Previously: why I began celebrating the seventh day sabbath
For a number of weeks now I have been resting on Saturday, the seventh day, and observing the first holiday which was ever instituted: the Sabbath. The first time I did this, I was so blessed with the Lord’s presence with me, and with such a restful day of peace, that I was loathe to not celebrate it again the next week, LOL. So it has gone. I have just finished my work for this week, and am taking the afternoon to prepare for the Sabbath, as I have done for the past weeks.
I was resting on Sundays for many years, but never experienced anything comparable to what I am experiencing now, when I rested on Sundays. So my question has been, “Why, Lord? Why Saturday, since I have been taught that the day in which we are to honor You was changed from Saturday to Sunday after the resurrection of Jesus?”
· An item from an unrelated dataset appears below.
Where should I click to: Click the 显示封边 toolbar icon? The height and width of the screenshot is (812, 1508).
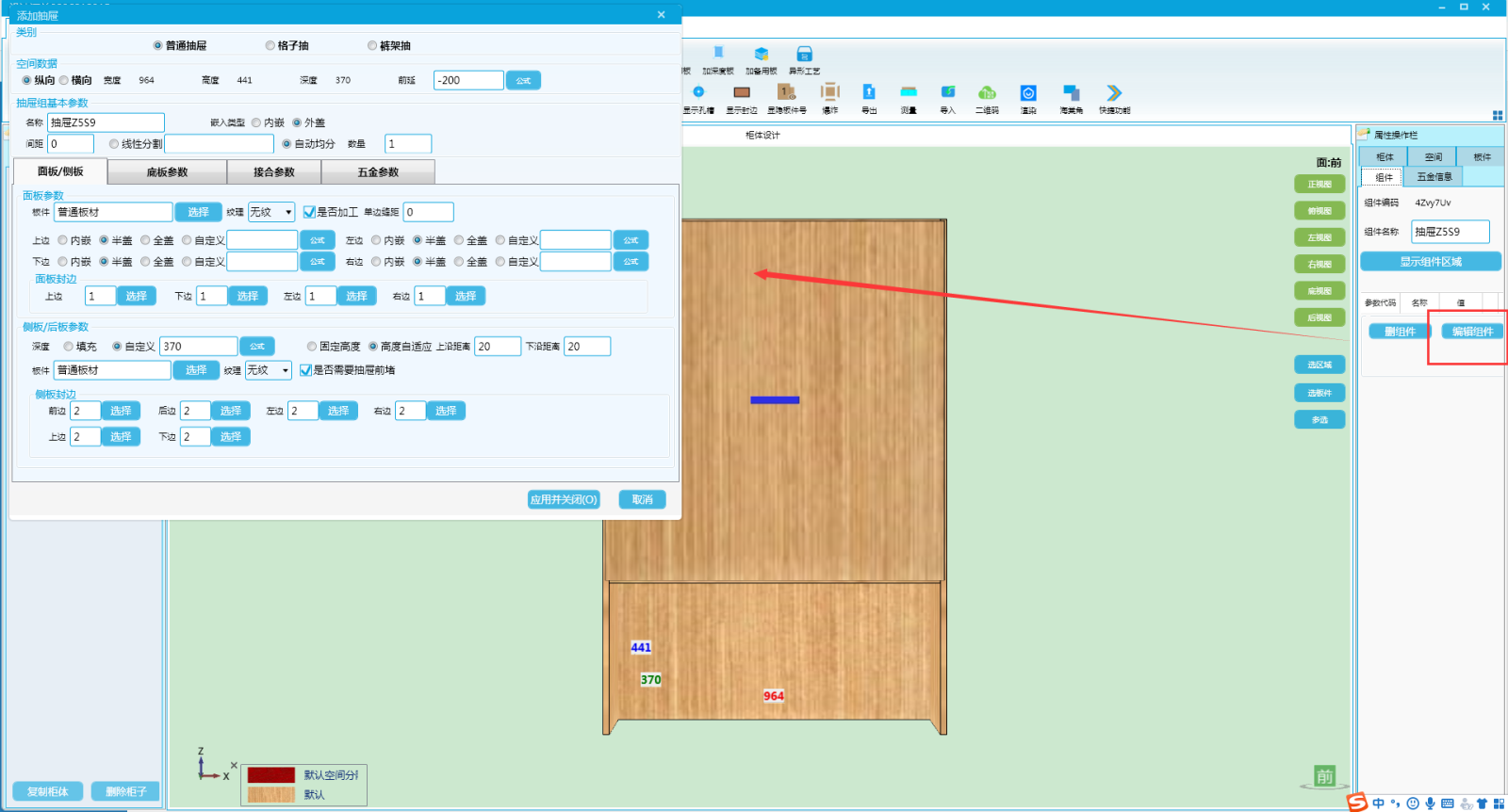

“And on the seventh day God finished His work that He had done, and He rested on the seventh day from all His work that He had done. So God blessed the seventh day and made it holy, because on it God rested from all His work that He had done in creation.” Gen 2:2-3
“”Remember the Sabbath day, to keep it holy. Six days you shall labor, and do all your work, but the seventh day is a Sabbath to the LORD your God. On it you shall not do any work, you, or your son, or your daughter, your male servant, or your female servant, or your livestock, or the sojourner who is within your gates. For in six days the LORD made heaven and earth, the sea, and all that is in them, and rested on the seventh day. Therefore the LORD blessed the Sabbath day and made it holy.” Exo 20:8-11
“The LORD spoke to Moses, saying, ‘Speak to the people of Israel and say to them, These are the appointed feasts of the LORD that you shall proclaim as holy convocations; they are My appointed feasts. Six days shall work be done, but on the seventh day is a Sabbath of solemn rest, a holy convocation. You shall do no work. It is a Sabbath to the LORD in all your dwelling places.” Lev 23:1-3
I noticed two things right away. 1) The seventh day has been made holy — i.e., set apart from that which is common or profane — in commemoration of something important, that it is YHVH God who is our Creator, therefore we owe Him worship and service; and 2) the sacredness of the seventh day was established from the foundation of the world, about 2500 years before the giving of the Ten Commandments to Moses.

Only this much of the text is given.